** TASK TO COMPLETE **
Render every line of the items below as a numbered list, skipping blank lines and leaving the pictures out.

** RECORDS **
....................

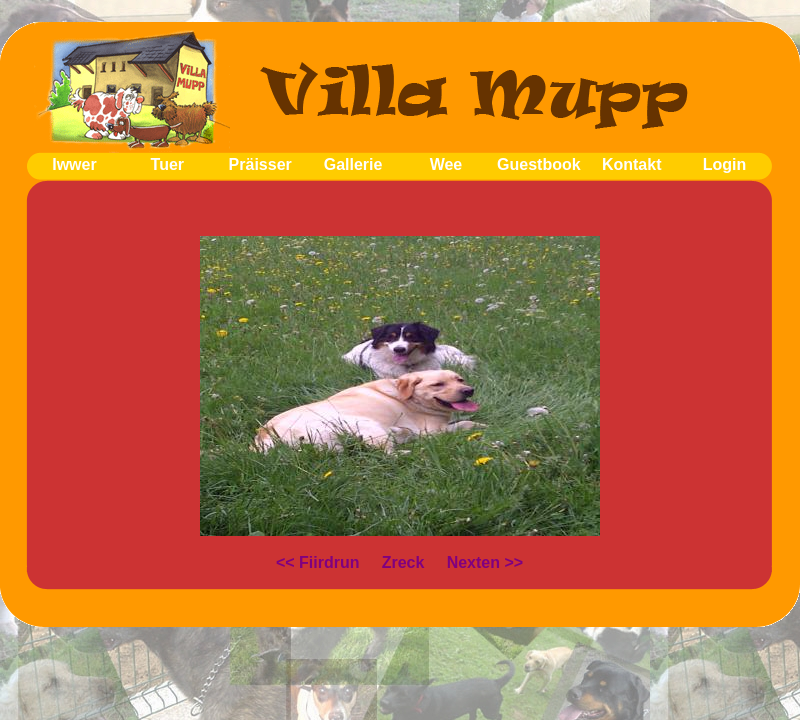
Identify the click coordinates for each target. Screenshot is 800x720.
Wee (446, 164)
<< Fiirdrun (318, 562)
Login (725, 164)
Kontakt (632, 164)
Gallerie (353, 164)
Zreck (403, 562)
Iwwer (74, 164)
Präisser (260, 164)
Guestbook (539, 164)
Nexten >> (485, 562)
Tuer (167, 164)
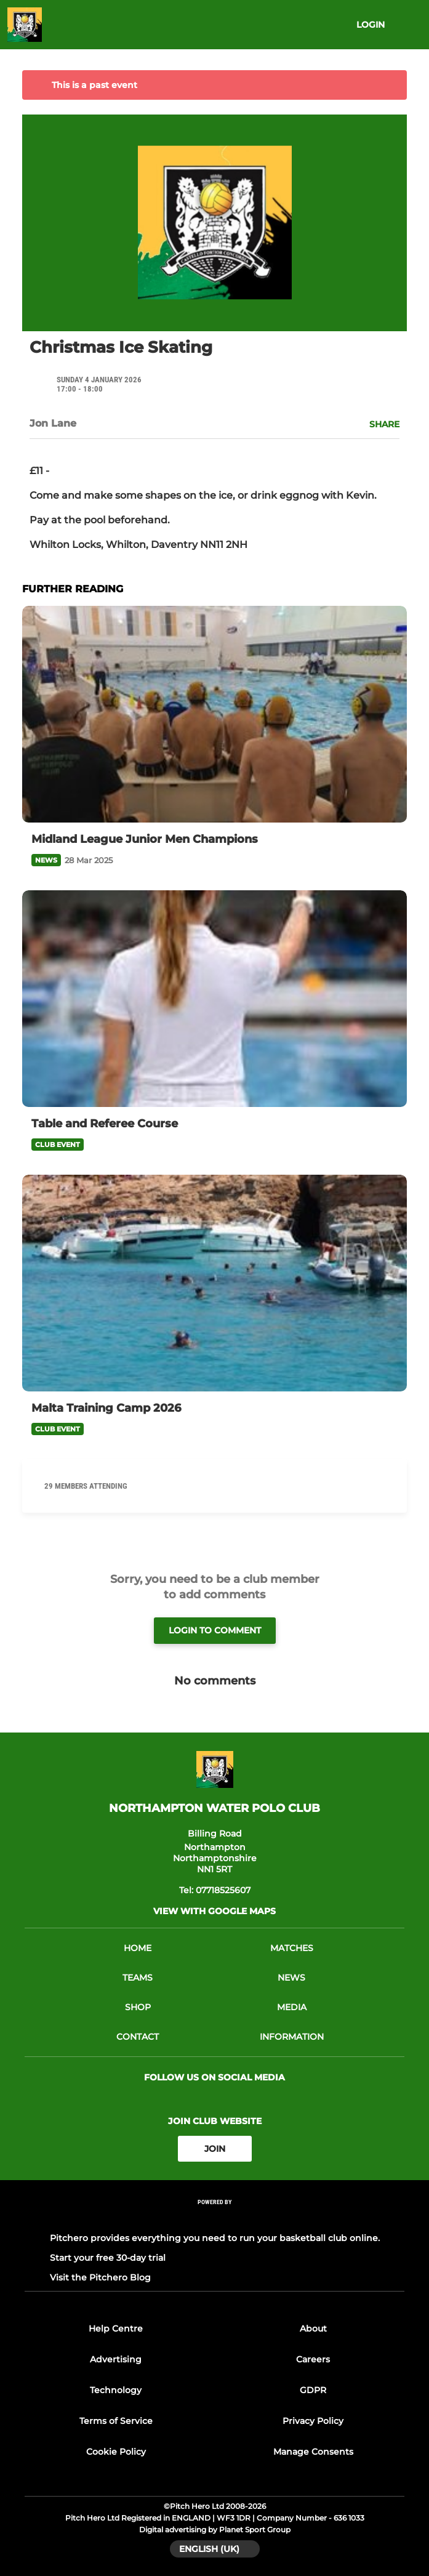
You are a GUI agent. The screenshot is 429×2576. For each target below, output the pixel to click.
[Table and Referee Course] (214, 998)
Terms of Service (116, 2420)
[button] (377, 424)
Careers (313, 2359)
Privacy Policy (313, 2420)
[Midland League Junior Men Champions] (214, 714)
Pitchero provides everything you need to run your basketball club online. (215, 2238)
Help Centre (116, 2328)
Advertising (116, 2359)
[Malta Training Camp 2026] (214, 1283)
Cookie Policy (116, 2451)
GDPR (313, 2390)
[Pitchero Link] (215, 2218)
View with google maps (214, 1911)
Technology (116, 2390)
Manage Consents (313, 2451)
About (313, 2328)
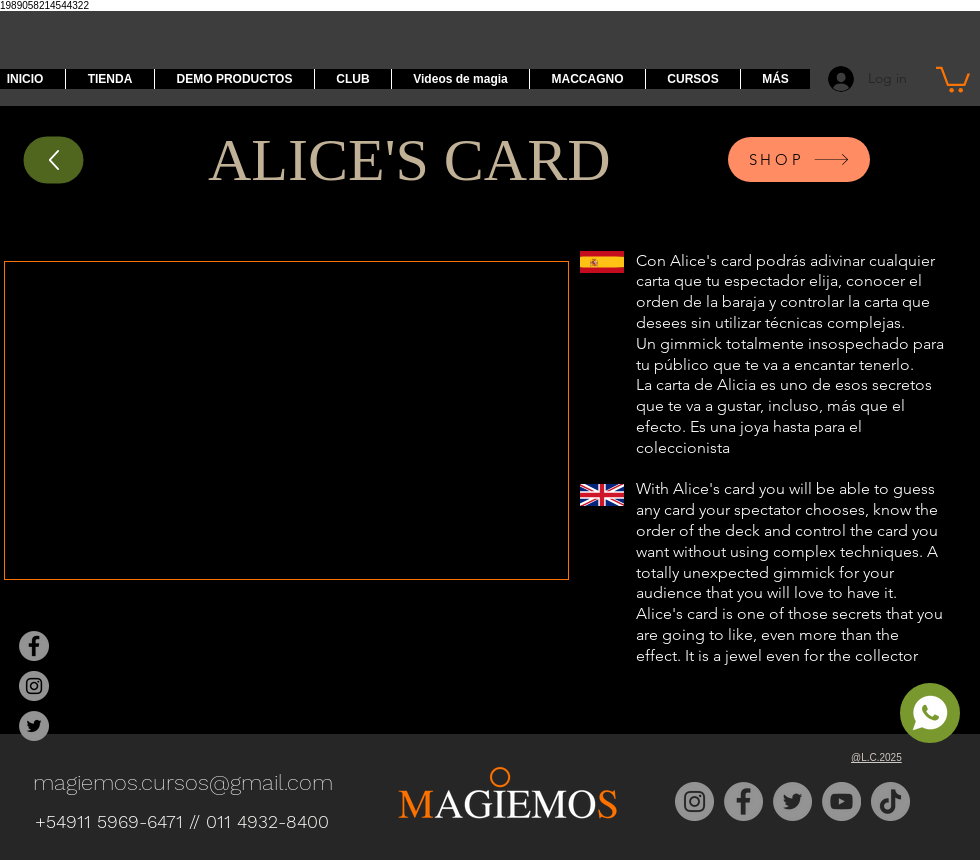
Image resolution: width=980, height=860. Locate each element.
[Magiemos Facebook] (34, 646)
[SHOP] (799, 159)
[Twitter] (792, 801)
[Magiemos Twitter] (34, 726)
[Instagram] (694, 801)
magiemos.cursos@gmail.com (183, 782)
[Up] (54, 159)
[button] (953, 78)
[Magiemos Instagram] (34, 686)
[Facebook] (743, 801)
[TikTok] (890, 801)
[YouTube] (841, 801)
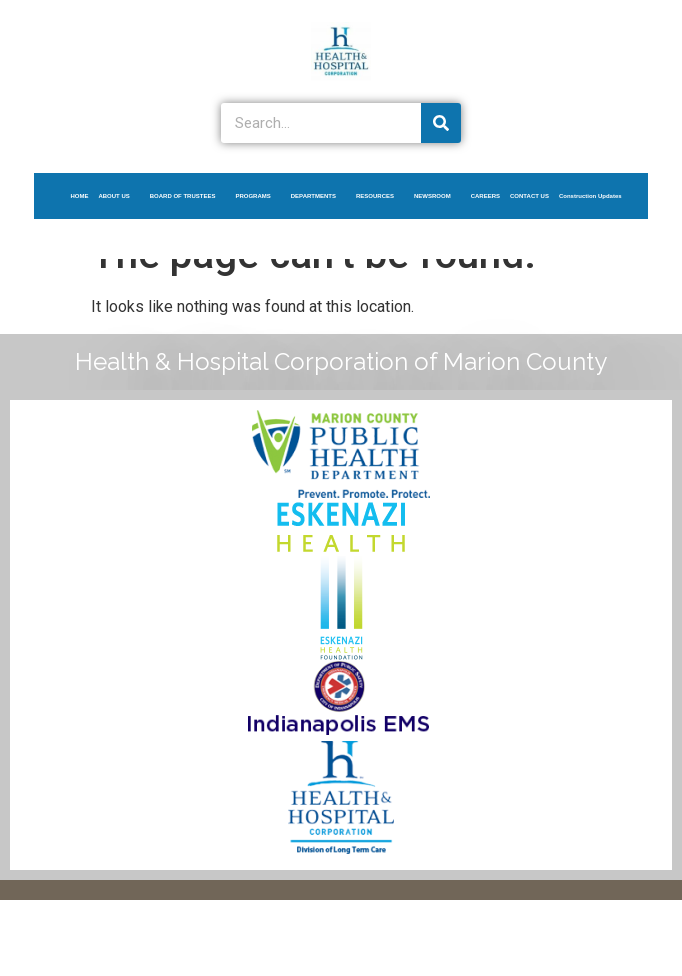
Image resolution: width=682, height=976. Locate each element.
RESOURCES (380, 196)
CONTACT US (529, 196)
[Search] (441, 123)
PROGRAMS (257, 196)
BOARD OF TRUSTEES (188, 196)
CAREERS (485, 196)
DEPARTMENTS (318, 196)
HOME (79, 196)
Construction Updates (590, 196)
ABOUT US (118, 196)
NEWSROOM (437, 196)
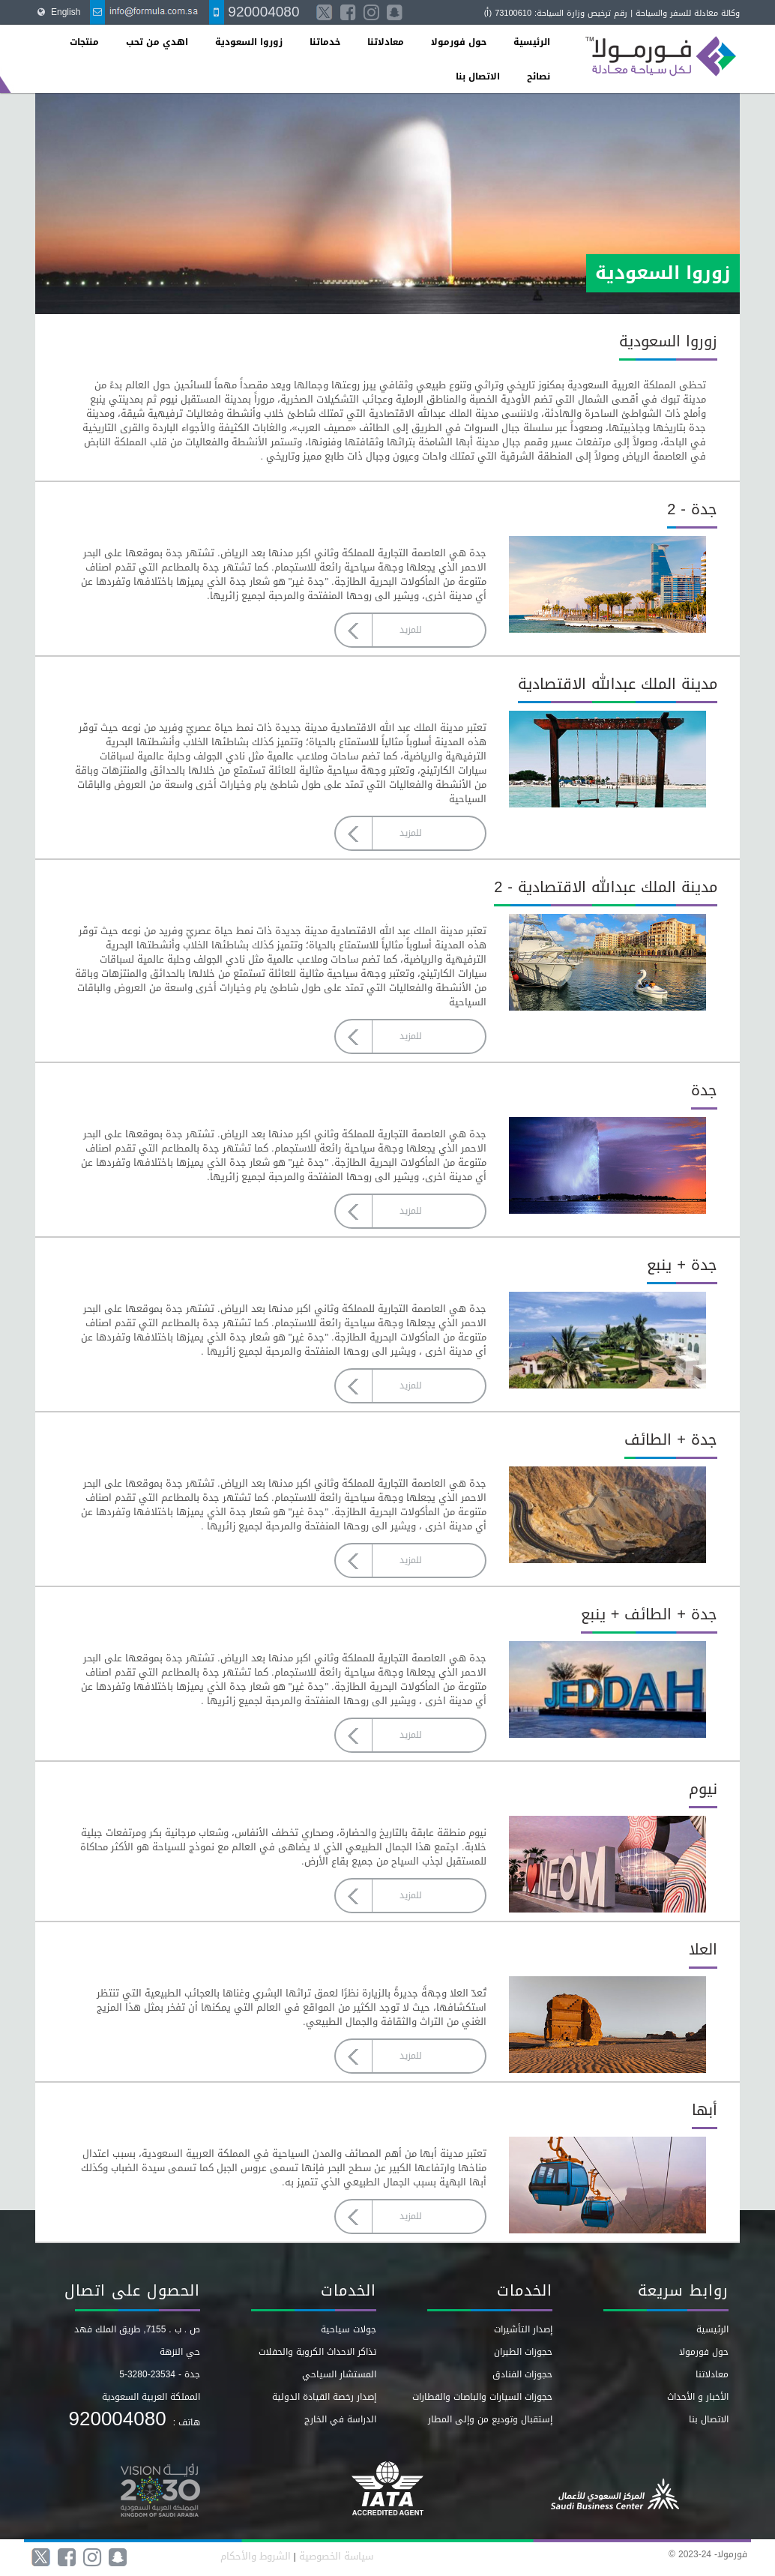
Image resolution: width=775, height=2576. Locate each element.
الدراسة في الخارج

....................

** WORKED SOLUTION **
1. Identify the click coordinates for each target. Screenshot is 800x720.
2. Wee (446, 164)
3. << Fiirdrun (318, 562)
4. Login (725, 164)
5. Kontakt (632, 164)
6. Gallerie (353, 164)
7. Zreck (403, 562)
8. Iwwer (74, 164)
9. Präisser (260, 164)
10. Guestbook (539, 164)
11. Nexten >> (485, 562)
12. Tuer (167, 164)
13. You are a GUI agent. The screenshot is 429×2576. For each target below, output the pixel to click.
14. [Table and Referee Course] (214, 998)
15. Terms of Service (116, 2420)
16. [button] (377, 424)
17. Careers (313, 2359)
18. Privacy Policy (313, 2420)
19. [Midland League Junior Men Champions] (214, 714)
20. Pitchero provides everything you need to run your basketball club online. (215, 2238)
21. Help Centre (116, 2328)
22. Advertising (116, 2359)
23. [Malta Training Camp 2026] (214, 1283)
24. Cookie Policy (116, 2451)
25. GDPR (313, 2390)
26. [Pitchero Link] (215, 2218)
27. View with google maps (214, 1911)
28. Technology (116, 2390)
29. Manage Consents (313, 2451)
30. About (313, 2328)
31. Image resolution: width=980, height=860. Locate each element.
32. [Magiemos Facebook] (34, 646)
33. [SHOP] (799, 159)
34. [Twitter] (792, 801)
35. [Magiemos Twitter] (34, 726)
36. [Instagram] (694, 801)
37. magiemos.cursos@gmail.com (183, 782)
38. [Up] (54, 159)
39. [button] (953, 78)
40. [Magiemos Instagram] (34, 686)
41. [Facebook] (743, 801)
42. [TikTok] (890, 801)
43. [YouTube] (841, 801)
44. Image resolution: width=682, height=976. Locate each element.
45. RESOURCES (380, 196)
46. CONTACT US (529, 196)
47. [Search] (441, 123)
48. PROGRAMS (257, 196)
49. BOARD OF TRUSTEES (188, 196)
50. CAREERS (485, 196)
51. DEPARTMENTS (318, 196)
52. HOME (79, 196)
53. Construction Updates (590, 196)
54. ABOUT US (118, 196)
55. NEWSROOM (437, 196)
56. Image resolution: width=775, height=2576. Locate each element.
57. الدراسة في الخارج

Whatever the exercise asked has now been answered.